Die Nähe zu Hamburg ist ein Segen und Fluch zugleich

"Die Nähe zu Hamburg ist für uns Segen und Fluch zugleich", sagt Laurich. Segen, weil durch das große Einzugsgebiet ein enormes Reservoir an Talenten vorhanden ist, von denen einige auch in der Metropolregion nach Vereinen suchen würden. Fluch, weil die besten Talente dann doch zu den starken Hamburger Klubs abwandern. Um diesen Exodus zu verhindern, hat der VfL nun eine Kooperation mit dem Rissener SV vereinbart. Diese soll es ermöglichen, den Talenten im Hamburger Westen umfangreiche Spielmöglichkeiten zu bieten, damit niemand mehr wegen fehlender sportlicher Perspektive den Verein wechseln müsse. Erste Maßnahme: Die männliche Jugend A läuft in der Feldsaison als Spielgemeinschaft auf.

"Unsere Jugendarbeit ist sehr gut, Rissen hat aber das professionellere Umfeld und bietet Spielmöglichkeiten bis hoch zur Bundesliga", sagt Laurich. Die Herren des RSV spielen in der Halle in der Bundesliga und auf dem Feld eine Klasse darunter. Vor allem aber hat der Klub einen Kunstrasenplatz, der beim VfL noch Zukunftsmusik ist. Bislang wurde auf einem unmarkierten Platz hinter der Eggerstedt-Kaserne gespielt. Nun hat man immerhin einen neuen Standort an der Gesamtschule Thesdorf gefunden, wo ein Naturrasen grundsaniert wird, der im zweiten Schritt in Kunstrasen umgewandelt werden soll.

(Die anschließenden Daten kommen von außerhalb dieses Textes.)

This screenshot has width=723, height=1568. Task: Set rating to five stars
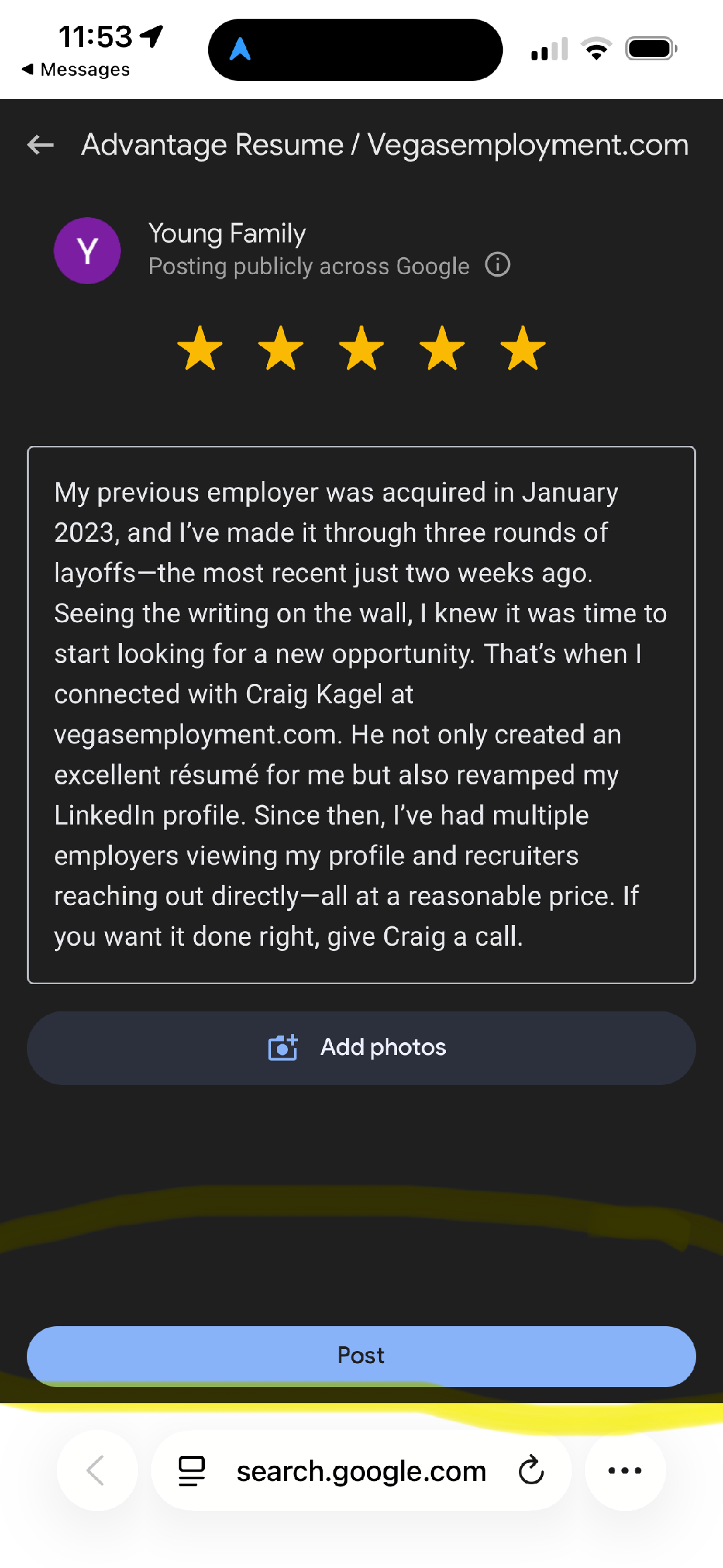[523, 348]
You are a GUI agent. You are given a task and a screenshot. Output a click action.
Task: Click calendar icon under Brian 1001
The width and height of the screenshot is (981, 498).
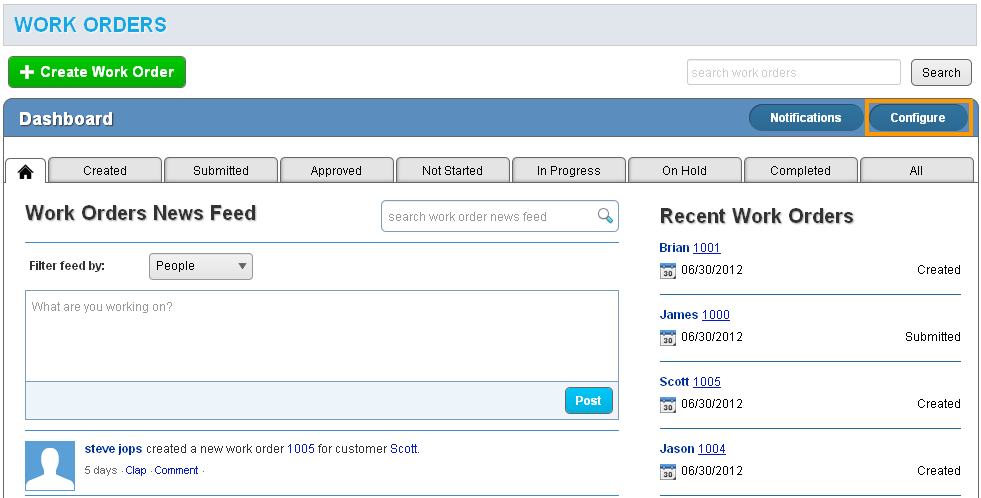click(668, 270)
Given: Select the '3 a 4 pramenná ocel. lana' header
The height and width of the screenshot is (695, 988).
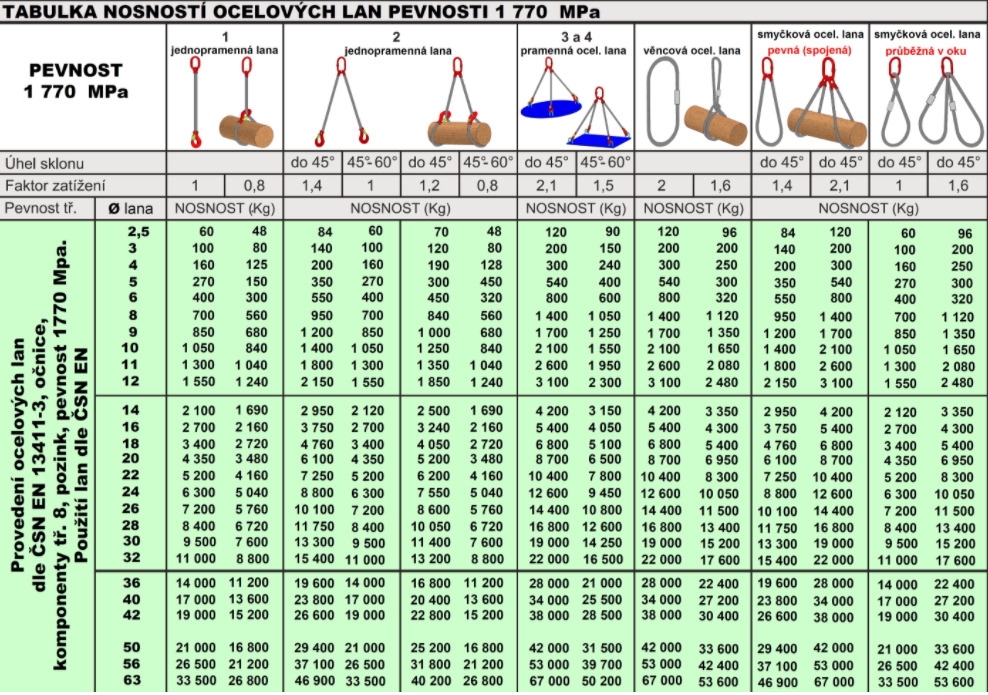Looking at the screenshot, I should click(x=574, y=42).
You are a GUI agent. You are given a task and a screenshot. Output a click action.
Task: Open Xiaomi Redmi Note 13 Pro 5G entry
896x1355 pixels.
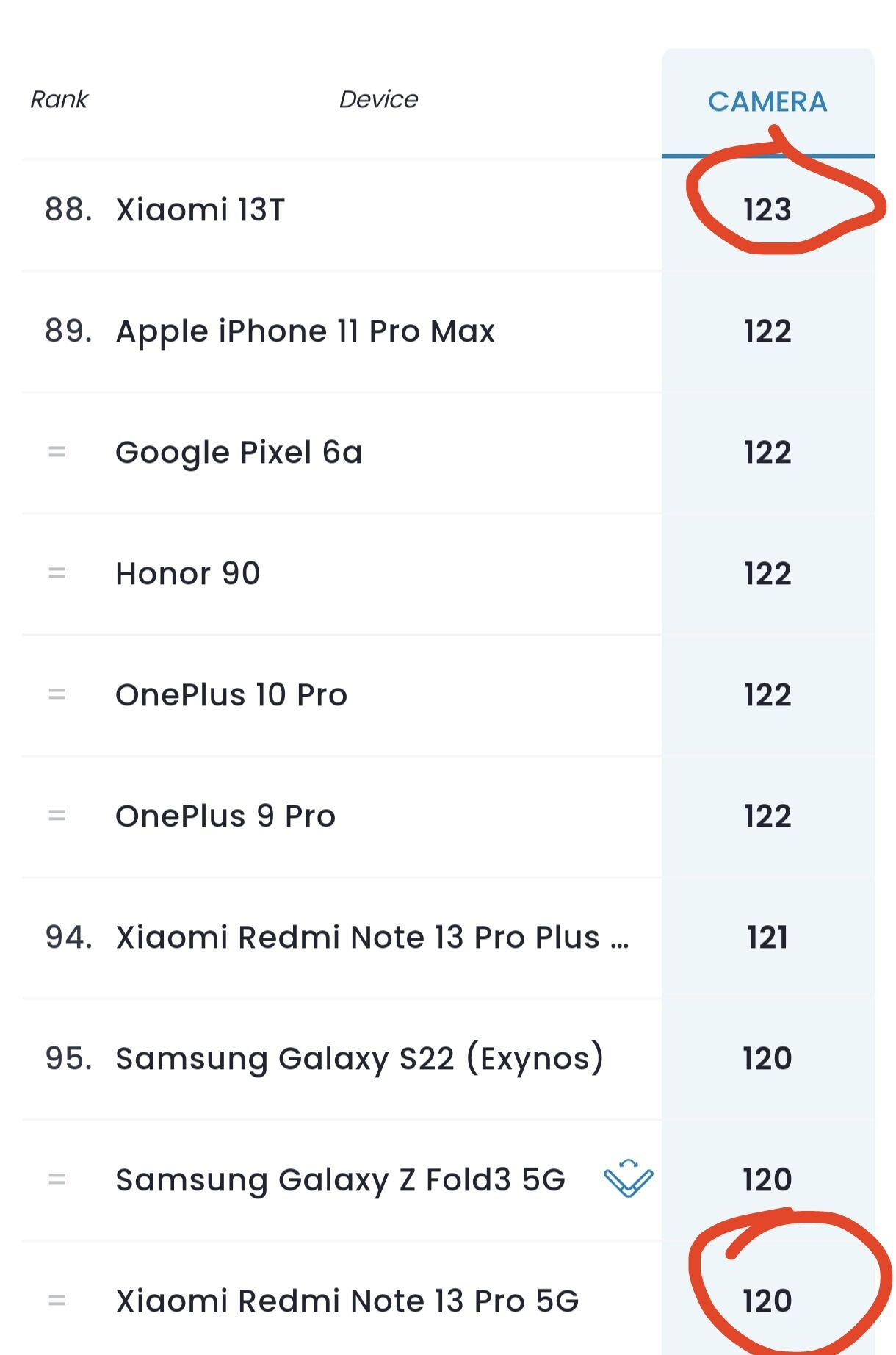coord(347,1301)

Leuchtturm-Projekte sollen auf die Hockey-Asse aufmerksam machen

In den kommenden Monaten wollen Laurich und seine Mitstreiter umfangreiche Angebote an Schulen machen, um in Projektwochen oder Arbeitsgemeinschaften neue Talente zu gewinnen. Zusätzlich richtet der Verein regelmäßig deutsche Jugendmeisterschaften aus oder veranstaltet Trainingscamps mit ehemaligen Bundesligaspielern, um seinen Mitgliedern etwas bieten zu können. "Wir brauchen Leuchtturm-Projekte, um auf uns aufmerksam zu machen", sagt Laurich.

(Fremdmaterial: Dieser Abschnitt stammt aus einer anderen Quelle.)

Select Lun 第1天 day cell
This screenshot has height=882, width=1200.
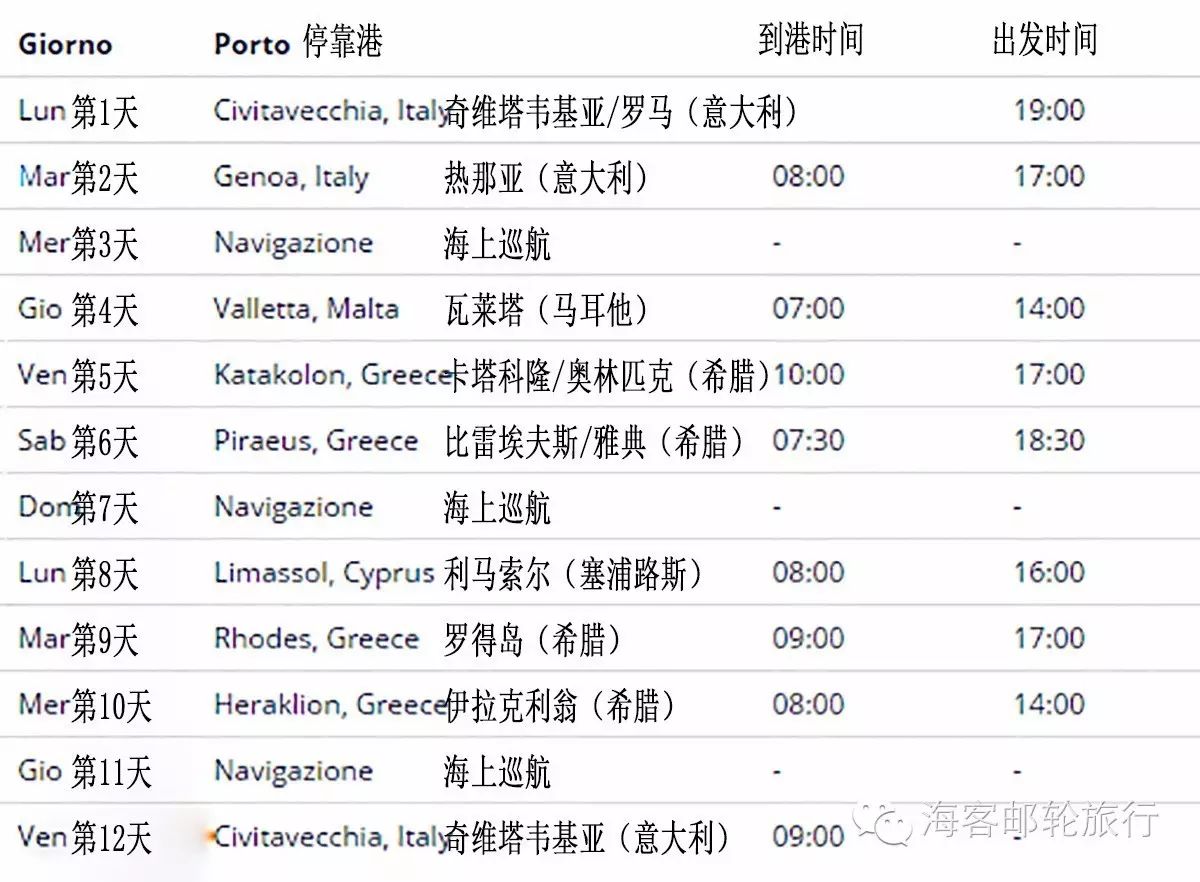click(78, 111)
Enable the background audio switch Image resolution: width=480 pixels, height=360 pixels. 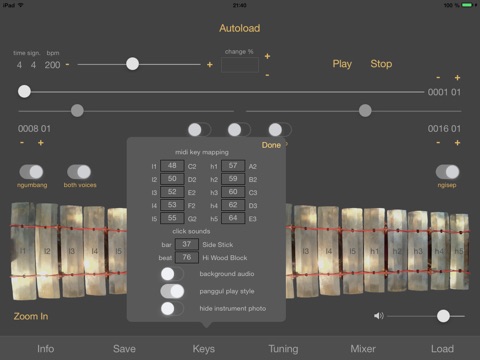pyautogui.click(x=172, y=274)
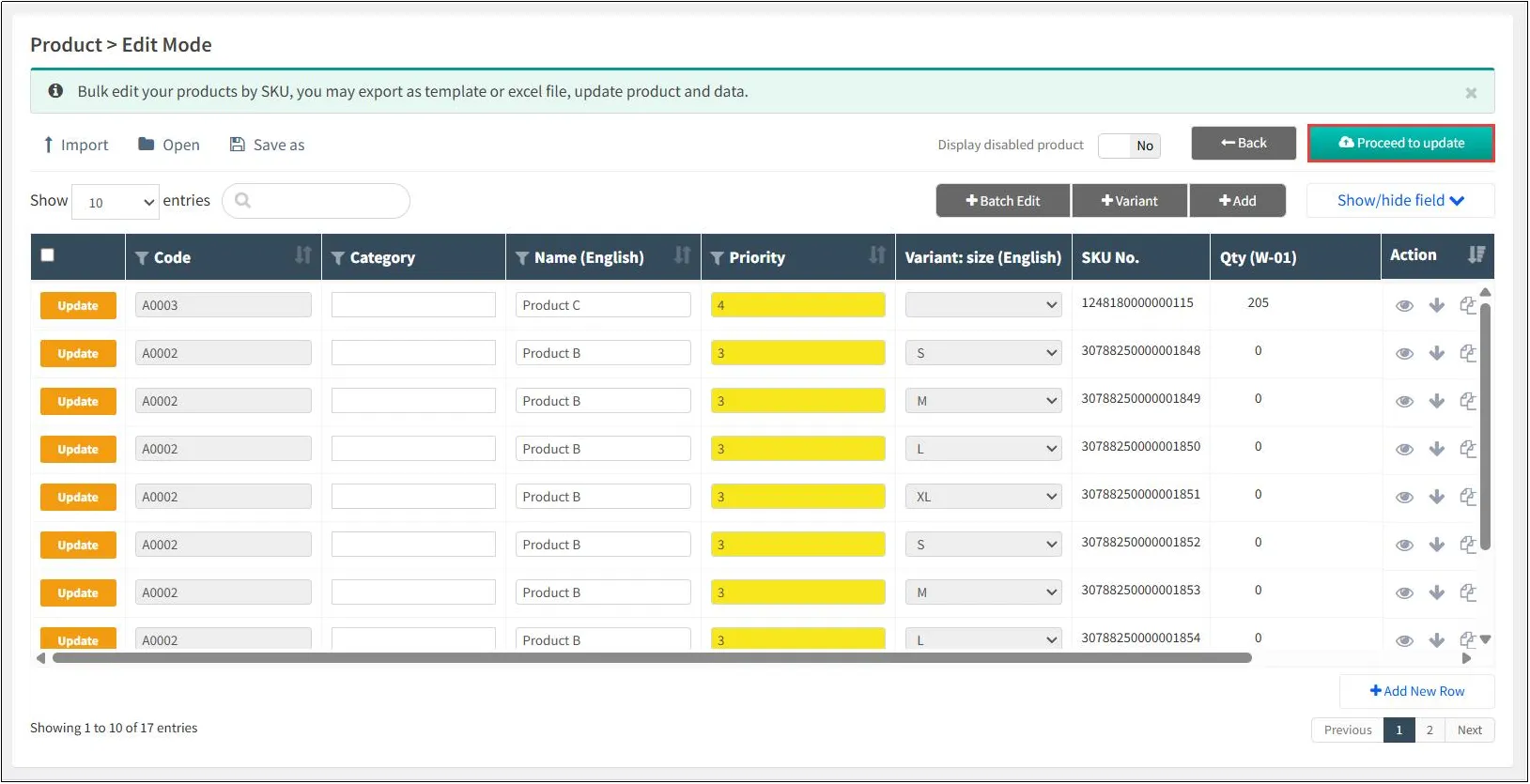
Task: Open file via the Open folder icon
Action: (x=147, y=145)
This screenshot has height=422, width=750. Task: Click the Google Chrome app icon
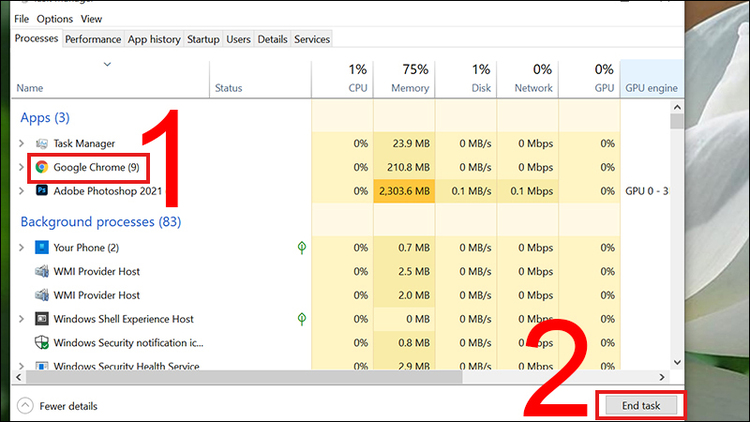41,167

Der selbstständige Kommunikationsprofi, dessen Sohn, 16, und Tochter, 13, beim VfL Hockey spielen, legt allerdings Wert darauf, nicht nur auf seinen Verein zu schauen. "Wir wollen, dass unsere Arbeit auch auf den schleswig-holsteinischen Verband abstrahlt", sagt er. Der jüngst zum Sportdirektor des Deutschen Hockey-Bundes berufene Heino Knuf will seinen Posten als Landestrainer in Personalunion weiterführen. Aus der Diaspora soll eine blühende Landschaft werden.